The 1864 Democratic National Convention was held at The Amphitheatre in Chicago, Illinois.

The Convention nominated Major General George B. McClellan from New Jersey for president, and Representative George H. Pendleton of Ohio for vice president. McClellan, age 37 at the time of the convention, and Pendleton, age 39, are the youngest major party presidential ticket ever nominated in the United States.

Background 
The Democratic Party was bitterly split over the American Civil War between the War Democrats and the Peace Democrats. Also making matters complicated were the factions that existed among the Peace Democrats. For much of the war they had been dominated by the Copperheads, led by Clement Vallandigham. The Copperheads declared the war to be a failure and favored an immediate end to hostilities without securing Union victory, either via re-admitting all the Confederate states with slavery intact and legally protected, or by formally recognizing the Confederacy as a sovereign nation and attempting to re-establish peaceful relationships.

As the tide of the war began to turn, the Peace Democrats started to splinter between the Copperheads and their more moderate members. After the Battle of Gettysburg, when it was clear the Confederacy could no longer win the war, moderate Peace Democrats such as Horatio Seymour proposed a negotiated peace that would secure Union victory. They believed this was the best course of action because an armistice could finish the war without destroying the South. The Copperheads continued to advocate allowing the Confederate states to rejoin with slavery intact, however, believing that to do otherwise would merely lead to another Civil War sooner or later.

Platform 
On the first day of the convention, a peace platform was adopted. McClellan, the front-runner for the Democratic nomination, was personally opposed to a peace platform. McClellan supported the continuation of the war and restoration of the Union, but the party platform, written by Vallandigham, was opposed to this position.

Presidential nomination

Presidential candidates

Declined 

General George B. McClellan had widespread support from the War Democrats, and was generally seen as the front-runner. The Peace Democrats, however, found it much harder to come up with a candidate. Many of them had hoped that Horatio Seymour would act as their standard-bearer, but early in 1864 he broke with the Copperheads and aligned himself with the more moderate Peace Democrats. Many of his allies tried to get him to run anyway, believing that he would be an acceptable compromise candidate who could stop McClellan from being nominated, but on the day before the convention commenced, Seymour announced positively that he would not be a candidate. Nonetheless, a portion of the Illinois delegation placed Seymour's name in nomination during the convention. Seymour himself, acting as chairman of the Convention, declared that the Illinois delegate was "not in order" since a different motion was already under discussion.

Vallandigham, the ideological leader of the Copperheads, recognized that he was too divisive a figure to earn the required two-thirds majority at the convention (indeed, he would be loudly booed by the War Democrats and even some of the more moderate Peace Democrats when he delivered a speech on the first day), and declined to put his name forward. Instead, the Copperheads eventually put forward former governor Thomas H. Seymour of Connecticut. Other candidates were placed in nomination before eventually being withdrawn. Senator Lazarus W. Powell was placed in nomination by the Delaware delegation, but Powell personally asked that his name be withdrawn since he believed the eventual Democratic presidential candidate "should come from one of the non-slaveholding States." Amid "great applause", a portion of the Kentucky delegation placed the name of former President Franklin Pierce before the convention. But Pierce's name was withdrawn from consideration when a delegate revealed that he had received both written and verbal instructions from Pierce stating that he did not wish to be presented as a candidate.

Extracted records
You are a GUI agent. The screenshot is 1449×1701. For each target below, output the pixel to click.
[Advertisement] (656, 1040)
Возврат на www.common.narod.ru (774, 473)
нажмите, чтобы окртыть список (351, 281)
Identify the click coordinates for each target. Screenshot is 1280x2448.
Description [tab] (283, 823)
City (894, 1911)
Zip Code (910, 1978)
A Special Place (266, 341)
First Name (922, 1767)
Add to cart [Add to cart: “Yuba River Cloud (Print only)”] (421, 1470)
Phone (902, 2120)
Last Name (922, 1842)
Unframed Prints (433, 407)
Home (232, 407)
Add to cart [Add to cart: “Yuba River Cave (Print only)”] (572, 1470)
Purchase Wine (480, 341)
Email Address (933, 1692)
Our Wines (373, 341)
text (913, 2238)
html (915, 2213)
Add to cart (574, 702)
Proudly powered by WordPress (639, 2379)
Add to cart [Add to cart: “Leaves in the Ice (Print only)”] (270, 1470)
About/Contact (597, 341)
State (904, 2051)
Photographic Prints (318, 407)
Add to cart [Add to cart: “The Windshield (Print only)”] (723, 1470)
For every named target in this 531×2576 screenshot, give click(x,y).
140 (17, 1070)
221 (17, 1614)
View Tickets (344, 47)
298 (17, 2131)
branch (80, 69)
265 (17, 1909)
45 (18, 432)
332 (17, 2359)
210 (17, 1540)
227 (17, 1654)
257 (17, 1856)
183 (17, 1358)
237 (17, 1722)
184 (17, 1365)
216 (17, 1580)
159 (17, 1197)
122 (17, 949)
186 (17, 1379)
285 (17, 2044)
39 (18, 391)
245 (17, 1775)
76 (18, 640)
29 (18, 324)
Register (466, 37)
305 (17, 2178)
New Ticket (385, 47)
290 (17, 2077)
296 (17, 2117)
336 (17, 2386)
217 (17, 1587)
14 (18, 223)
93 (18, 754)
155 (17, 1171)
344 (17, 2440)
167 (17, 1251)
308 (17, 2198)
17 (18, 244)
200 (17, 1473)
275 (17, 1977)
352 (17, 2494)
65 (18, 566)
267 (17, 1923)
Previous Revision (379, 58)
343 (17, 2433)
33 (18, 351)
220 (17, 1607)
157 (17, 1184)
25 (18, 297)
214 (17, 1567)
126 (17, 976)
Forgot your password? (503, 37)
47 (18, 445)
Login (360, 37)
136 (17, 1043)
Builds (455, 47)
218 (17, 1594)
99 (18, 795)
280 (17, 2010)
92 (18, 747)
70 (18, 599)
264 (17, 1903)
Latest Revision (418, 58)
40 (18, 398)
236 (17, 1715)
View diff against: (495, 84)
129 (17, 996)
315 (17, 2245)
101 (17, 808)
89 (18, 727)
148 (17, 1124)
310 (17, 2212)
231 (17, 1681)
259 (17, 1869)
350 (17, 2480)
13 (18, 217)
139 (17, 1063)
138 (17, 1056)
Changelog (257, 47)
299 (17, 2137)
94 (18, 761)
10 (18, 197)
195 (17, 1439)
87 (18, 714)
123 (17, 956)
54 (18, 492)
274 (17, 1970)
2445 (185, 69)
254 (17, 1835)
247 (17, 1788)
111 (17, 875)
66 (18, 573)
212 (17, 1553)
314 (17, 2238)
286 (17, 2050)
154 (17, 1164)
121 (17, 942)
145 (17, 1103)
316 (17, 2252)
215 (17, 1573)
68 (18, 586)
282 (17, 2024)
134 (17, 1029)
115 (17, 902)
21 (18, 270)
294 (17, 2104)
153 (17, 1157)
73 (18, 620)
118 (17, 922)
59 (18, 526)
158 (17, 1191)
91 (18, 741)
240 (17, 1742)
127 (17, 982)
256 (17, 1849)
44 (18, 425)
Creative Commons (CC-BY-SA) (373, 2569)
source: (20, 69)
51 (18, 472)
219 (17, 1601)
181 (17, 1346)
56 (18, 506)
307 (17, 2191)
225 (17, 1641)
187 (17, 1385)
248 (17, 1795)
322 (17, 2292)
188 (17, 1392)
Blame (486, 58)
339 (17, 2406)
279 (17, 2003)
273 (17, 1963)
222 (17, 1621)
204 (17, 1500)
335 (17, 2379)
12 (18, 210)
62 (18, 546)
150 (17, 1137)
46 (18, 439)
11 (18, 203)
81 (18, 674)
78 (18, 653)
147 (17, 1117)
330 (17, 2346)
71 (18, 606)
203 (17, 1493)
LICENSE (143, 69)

Directive 1
In the listing, rename "Advertisement" to "Sponsored" in the lines from its first line up to and including the line with "нажмите, чтобы окртыть список (351, 281)". Write those lines out again with nothing else changed.
Directive 2
Continue the text on the 1864 Democratic National Convention from where it stops.
The listing and the text on the 1864 Democratic National Convention are unrelated to each other.

Task response 1
You are a GUI agent. The screenshot is 1449×1701. For each target below, output the pixel to click.
[Sponsored] (656, 1040)
Возврат на www.common.narod.ru (774, 473)
нажмите, чтобы окртыть список (351, 281)

Task response 2
As the first ballot began, McClellan took a commanding lead over Seymour, with the support of both the War Democrats and the moderate Peace Democrats. The Copperheads, realizing that trying to stop McClellan's nomination would most likely be futile, soon started to throw their votes behind the general, who finished comfortably in excess of the required two-thirds majority at the end of the first ballot. A motion to have McClellan's nomination be declared unanimous was carried.

Vice Presidential nomination

Vice Presidential candidates

Declined 

Eight names were placed in nomination: George H. Pendleton, James Guthrie, Lazarus W. Powell, George W. Cass, John D. Caton, Daniel W. Voorhees, Augustus C. Dodge, and John S. Phelps. Following the first ballot roll call, the names of Guthrie, Powell, Caton, and Phelps were withdrawn from consideration when it was revealed none of them desired the nomination. Before the first ballot could be finalized, 70 delegates who had supported one of the withdrawn candidates shifted their votes to Pendleton. As a result, Pendleton was supported by a majority of the delegates when the vote for the first ballot was finalized. With the exception of Pendleton, the remaining contenders were favorite son candidates who only had the support of their home states. During the second ballot roll call, each state recorded its vote for Pendleton.

Pendleton, a close associate of Vallandigham, was an Extreme Peace Democrat representative from the electoral-rich state of Ohio. Since the Democrats were divided by issues of war and peace, Pendleton's well-known rejection of the Lincoln administration's assertion of the constitutional right to coerce a state back into the Union balanced the ticket.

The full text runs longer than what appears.